Dalam ayat ini disebut kata talak setelah sebelumnya disebutkan nikah. Seandainya ada sepasang pria wanita yang hidup bersama tanpa melalui jalur nikah, lalu si pria mengajukan cerai, seperti ini tidak jatuh talak sama sekali.
Kedua: Yang mengucapkan talak telah baligh.
Ini bisa saja terjadi pada pasangan yang menikah pada usia belum baligh. Mayoritas ulama berpandangan bahwa jika anak kecil yang telah mumayyiz (bisa membedakan bahaya dan manfaat, baik dan jelek) atau belum mumayyiz menjatuhkan talak, talaknya dinilai tidak sah. Karena dalam talak sebenarnya murni bahaya, anak kecil tidaklah memiliki beban taklif (beban kewajiban syari’at).
Ketiga: Yang melakukan talak adalah berakal.
Dari sini, tidak sah talak yang dilakukan oleh orang gila atau orang yang kurang akal. Talak yang tidak sah yang dimaksudkan di sini adalah yang dilakukan oleh orang yang gila atau orang yang kurang akal yang sifatnya permanen. Jika satu waktu hilang akal, waktu lain sadar. Jika ia mentalaknya dalam keadaan sadar, maka jatuh talak. Jika dalam keadaan tidak sadar, tidak jatuh talak.
Artinya, Islam telah mengatur talak terjadi dari setiap yang sudah baligh, berakal, dan tidak terpaksa. Talak tidak terjadi dari orang yang terpaksa, orang mabuk yang tidak sadar akan ucapannya, orang marah luar biasa yang tidak sadar ucapannya. Begitu juga talak tidak terjadi pada orang yang lalai, lupa, gila, atau semacamnya.
Hukum talak juga bisa dilakukan :
1. Talak dibolehkan jika memang ada alasan seperti perempuannya kurang baik dan sangat buruk perangainya. Diharamkan talak tanpa ada alasan.

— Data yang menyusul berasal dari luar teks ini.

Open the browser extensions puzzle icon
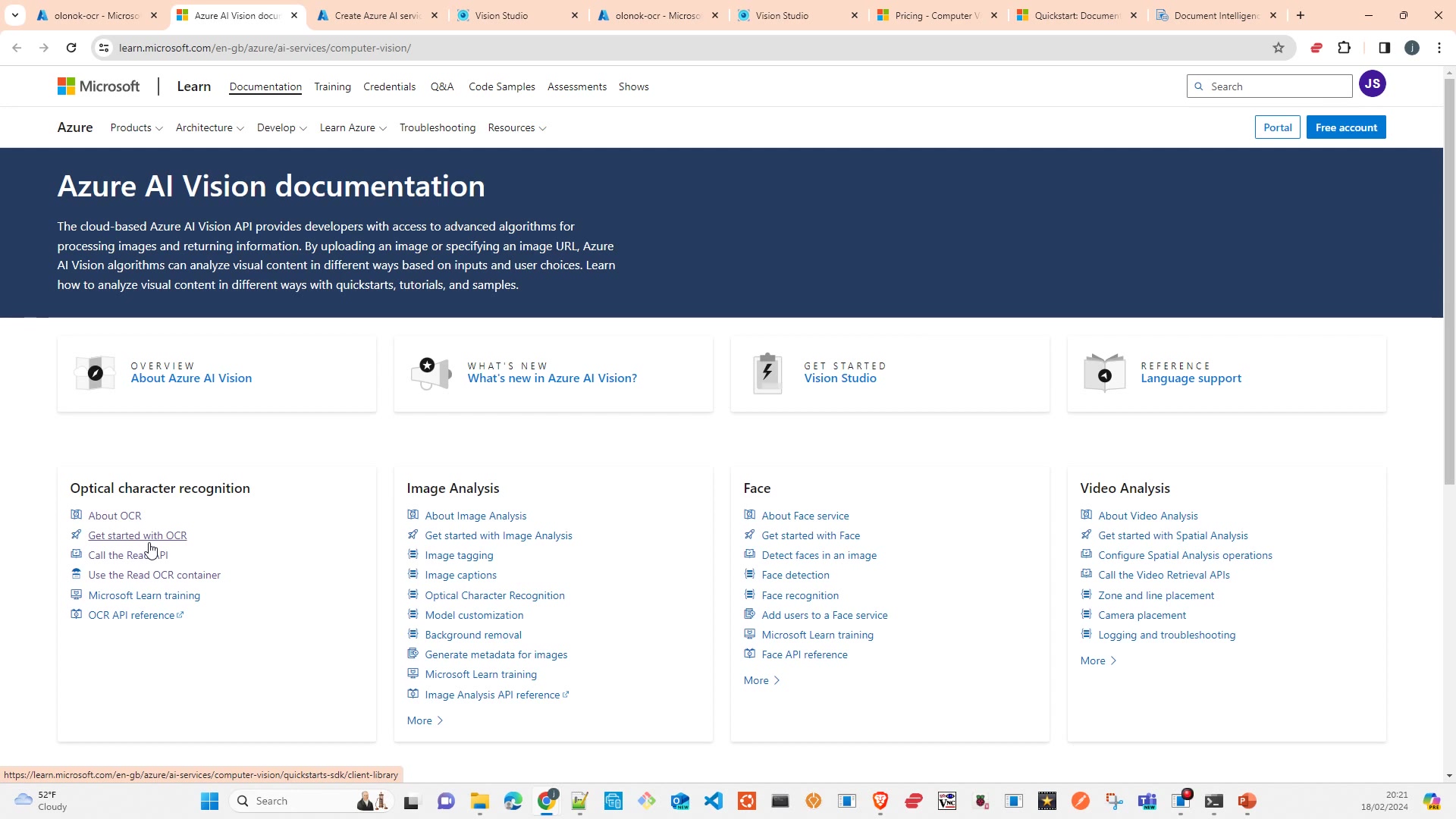Viewport: 1456px width, 819px height. click(x=1344, y=48)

Dan dianjurkan dalam kondisi darurat seperti istri merasa tertekan dalam rumah tangganya atau istri sudah membenci suami.
2. Disunahkan talak, bila istri tidak mau salat dan enggan menuruti perintah suami dan tidak mau bertaubat.
3. Haram suami mentalak istri dalam kondisi haidh dan nifas, atau di waktu suci yang dia telah setubuhi. Tidak boleh juga mentalak istri tiga kali talak dalam satu lafazh talak.
4. Talak juga bisa terjadi dengan perkataan suami atau perwakilannya.
Begitulah syariat Islam mengatur talak. Allah Subhanahu wa Ta'ala mensyariatkan pernikahan dengan kasih sayang-Nya. Namun ketika dalam perjalanan antara suami istri terjadi keinginan berpisah, maka dalam kondisi itu Allah mensyariatkan aturan aturan talak.